The Battle of the Mimbres River was a surprise attack launched by a troop of American militia against an encampment of Chiricahua Apaches along the western shore of the Mimbres River.

On December 4, 1860, a force of thirty armed miners led by James Henry Tevis attacked at sunrise, claiming it was retaliation for stolen livestock. The surprised Apaches, led by Mangas Coloradas, were quickly defeated in a short close quarters action. Four warriors were killed, and an unknown number were wounded. The settlers' casualties are unknown, if any at all. Thirteen women and children were captured and several warriors fled, leaving their families behind. Mangas Coloradas survived.
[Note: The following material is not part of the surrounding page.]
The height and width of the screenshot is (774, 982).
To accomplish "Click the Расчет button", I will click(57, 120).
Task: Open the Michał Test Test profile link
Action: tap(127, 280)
The Americans recovered some of their livestock.

See also
American Indian Wars
Capture of Tucson (1862)

References

Cochise, Ciyé "The First Hundred Years of Nino Cochise"  New York: Pyramid Books 1972
Lavender, David. The Rockies. Revised Edition. N.Y.: Harper & Row, 1975.
Limerick, Patricia Nelson. The Legacy of Conquest: The Unbroken Past of the American West. N.Y.: W.W. Norton, 1987.

Williams, Albert N. Rocky Mountain Country. N.Y.: Duell, Sloan & Pearce, 1950.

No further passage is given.